There are numerous variables involved in an inquiry such as ours. Student learning styles and teacher presentation styles are two such factors. Moreover, some students are more responsive to certain teaching styles, and the same can be said for various technologies. In other words, student learning styles may well determine what technological activities students will work with and benefit from.
As educators we have tried to be consistent in our approach to teaching in the SDC. While the way we approach working in the SDC is relatively uniform, small differences are appearing in our approaches. Part of this is the result of having little time to collaborate with one another other than during our Inquiry Based Collaborative Meeting times. Also, the classes that we teach vary greatly in composition. One teacher has a class with seven designated students, mostly in Grade Ten, and several other students who could be more focused.
When we met in February, we began with these questions: Where are we at? What are we doing as SDC with our classes? What is working? What is not?
One teacher reported that she was working on organizational skills and agenda usage. In the past many students recorded their homework assignments in their agendas, but now when we talk to students about recording homework, many of them are using their phones and iPods when their classroom teacher allows it. Some use the notes section on their phones, while others take pictures of the homework on the board their devices.
At the same time, some students are still using their agendas and checking them regularly. They carry their agendas with them and prefer to write in them.
Differences such as these are to be expected as we shift into the digital world.

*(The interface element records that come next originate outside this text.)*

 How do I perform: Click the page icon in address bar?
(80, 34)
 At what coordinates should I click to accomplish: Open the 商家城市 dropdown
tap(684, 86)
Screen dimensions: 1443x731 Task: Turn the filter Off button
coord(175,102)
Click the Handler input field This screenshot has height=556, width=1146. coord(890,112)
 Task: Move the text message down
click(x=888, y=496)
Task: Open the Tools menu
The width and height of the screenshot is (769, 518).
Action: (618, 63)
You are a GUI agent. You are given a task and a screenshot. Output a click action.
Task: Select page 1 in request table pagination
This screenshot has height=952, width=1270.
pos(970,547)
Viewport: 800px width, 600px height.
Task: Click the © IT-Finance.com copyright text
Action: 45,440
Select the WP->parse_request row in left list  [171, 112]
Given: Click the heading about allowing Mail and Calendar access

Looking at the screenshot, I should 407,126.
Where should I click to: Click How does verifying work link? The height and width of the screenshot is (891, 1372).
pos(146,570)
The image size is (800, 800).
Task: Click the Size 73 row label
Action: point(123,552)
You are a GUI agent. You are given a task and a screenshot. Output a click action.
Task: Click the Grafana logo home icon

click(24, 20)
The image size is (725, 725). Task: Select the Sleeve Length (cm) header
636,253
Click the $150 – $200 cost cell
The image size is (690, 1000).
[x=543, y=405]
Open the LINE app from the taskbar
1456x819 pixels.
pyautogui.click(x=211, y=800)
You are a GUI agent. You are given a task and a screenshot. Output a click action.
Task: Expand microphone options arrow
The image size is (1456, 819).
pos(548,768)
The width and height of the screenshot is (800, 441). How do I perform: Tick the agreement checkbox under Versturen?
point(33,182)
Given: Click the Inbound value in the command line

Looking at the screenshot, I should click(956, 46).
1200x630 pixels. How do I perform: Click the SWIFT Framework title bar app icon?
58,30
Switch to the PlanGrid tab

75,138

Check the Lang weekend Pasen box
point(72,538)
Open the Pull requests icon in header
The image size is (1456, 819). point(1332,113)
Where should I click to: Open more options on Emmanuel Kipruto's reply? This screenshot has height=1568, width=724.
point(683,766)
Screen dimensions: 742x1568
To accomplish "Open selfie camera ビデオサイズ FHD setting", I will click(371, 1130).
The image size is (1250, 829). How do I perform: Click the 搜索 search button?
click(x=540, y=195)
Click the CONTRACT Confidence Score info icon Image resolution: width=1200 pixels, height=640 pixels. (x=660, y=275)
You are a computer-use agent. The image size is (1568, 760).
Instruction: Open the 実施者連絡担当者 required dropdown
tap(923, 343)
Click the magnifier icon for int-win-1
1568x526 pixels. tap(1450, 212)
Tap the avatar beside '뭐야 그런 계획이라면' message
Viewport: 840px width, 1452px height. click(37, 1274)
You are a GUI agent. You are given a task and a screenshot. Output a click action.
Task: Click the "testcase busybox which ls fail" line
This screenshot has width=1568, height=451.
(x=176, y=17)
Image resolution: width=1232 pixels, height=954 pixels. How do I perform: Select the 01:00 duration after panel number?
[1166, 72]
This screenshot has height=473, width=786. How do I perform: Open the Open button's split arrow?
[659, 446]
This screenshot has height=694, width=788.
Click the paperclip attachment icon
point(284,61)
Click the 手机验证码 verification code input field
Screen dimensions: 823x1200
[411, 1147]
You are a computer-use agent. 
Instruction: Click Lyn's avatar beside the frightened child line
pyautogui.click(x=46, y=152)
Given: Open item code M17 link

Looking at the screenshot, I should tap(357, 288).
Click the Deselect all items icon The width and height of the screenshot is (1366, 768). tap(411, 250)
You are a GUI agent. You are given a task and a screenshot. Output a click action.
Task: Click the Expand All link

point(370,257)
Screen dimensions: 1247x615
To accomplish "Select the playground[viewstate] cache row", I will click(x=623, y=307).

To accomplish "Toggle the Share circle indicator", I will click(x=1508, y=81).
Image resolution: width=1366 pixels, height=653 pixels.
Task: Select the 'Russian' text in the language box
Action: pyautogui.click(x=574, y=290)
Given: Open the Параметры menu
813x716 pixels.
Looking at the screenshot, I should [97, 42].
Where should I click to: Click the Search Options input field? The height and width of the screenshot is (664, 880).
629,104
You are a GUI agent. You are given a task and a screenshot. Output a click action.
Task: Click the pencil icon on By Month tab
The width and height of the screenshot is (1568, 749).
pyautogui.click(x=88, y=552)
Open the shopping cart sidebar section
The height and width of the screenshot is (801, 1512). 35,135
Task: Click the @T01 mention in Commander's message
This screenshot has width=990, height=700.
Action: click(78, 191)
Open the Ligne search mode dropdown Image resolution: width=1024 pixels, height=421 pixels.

We are still having students write journals and this has been successful. One teacher is focusing on essay types, transitions, and writing five paragraph essays. This five paragraph essay model is something that all SDC teachers come back to at various times.
How is this writing linked to technology?
First of all, most students with dysgraphia find that technology allows them to work more on written expression and be free from cursive writing, which interferes with the flow of their writing process. This point is obvious, but should not be forgotten.
As for journal writing, we allow students the choice of whether they want to write on paper of whether they want to write on an iPad. Many students still prefer writing on paper and we respect this.
Marking the assignments that are typed as documents can be challenging and time consuming for teachers. One teacher found that it was easiest to highlight errors in yellow. Students will go back to these highlighted words and try to correct their work.
The same teacher noted that some of the younger students were not using capitals and periods. These would be the weakest students. Other students do not capitalize the personal pronoun “I” because they are used to auto-correct, which they have on their phones. These same students are unlikely to use spell check.
All in all, looking at student writing on paper or online is worthwhile. Students tend to make the same types errors over and over again. If we can make them aware of this, we can help them to become better writers.
One teacher also is ready to have his students revise a journal and write it on Blogger.
During our collaborative time, we discussed applications such as Enchanted Dictionary for Grade 7 – 12, and My Script Calculator. We learned that because Apple has discontinued support for earlier iPad generations (iPad 1s), the operating systems for our iPads will not support several newer apps.
While Quizlet is not an application, we are having success with it in the SDC. Matthew Friesen and Namlha Yuthok create Quizlet Dictionaries for students related to their Social Studies and Science books.
How have the iPads been used in the SDC?
As previously mentioned, they are being used for writing, but what else are they being used for?
Some teachers have observed that the iPads have been most commonly used as a research tool, which is good, but it is our hope that they will be used for more than simply a research tool.
Teachers are reporting success with Quizlet. Students like Quizlet because it is user friendly and turns their question-answer work into games, making learning fun.
Students are also building their own online dictionaries on Quizlet. Most teachers are having students enter five words into Quizlet weekly. If students do not have homework to do during the homework support portion of the SDC block, we often have them work on their Quizlet dictionaries.
During January, we used the SDC blog to teach study skills for our exam week. Most students reported using at least one of the strategies we taught, and were able to articulate how they studied. For example, because we did work on exam anxiety through the blog, students were able to identify in their journals the things that stress them about exams.
Finally, some of the Grade 10 students found the Ministry of Education online e-exams and practiced writing these on their iPads.
Pictured above, a peer tutor helps a student draw a bicycle from a diagram on an iPad. This falls into the category of using an iPad for research, as well as for fun and visual literacy.
We understand that as educators, each of us is coming to the classroom with a different technology based skill set. Like our students, we must develop our own sense of weaknesses and strengths related to our use of technology. How do we enable students to take inventory of their own weaknesses and strengths using technology, so that they can best meet their own learning needs? To do so would be one of the best things we could do for SDC students. Using technology to increase literacy means enabling students to recognize their own strengths and weaknesses in using technology.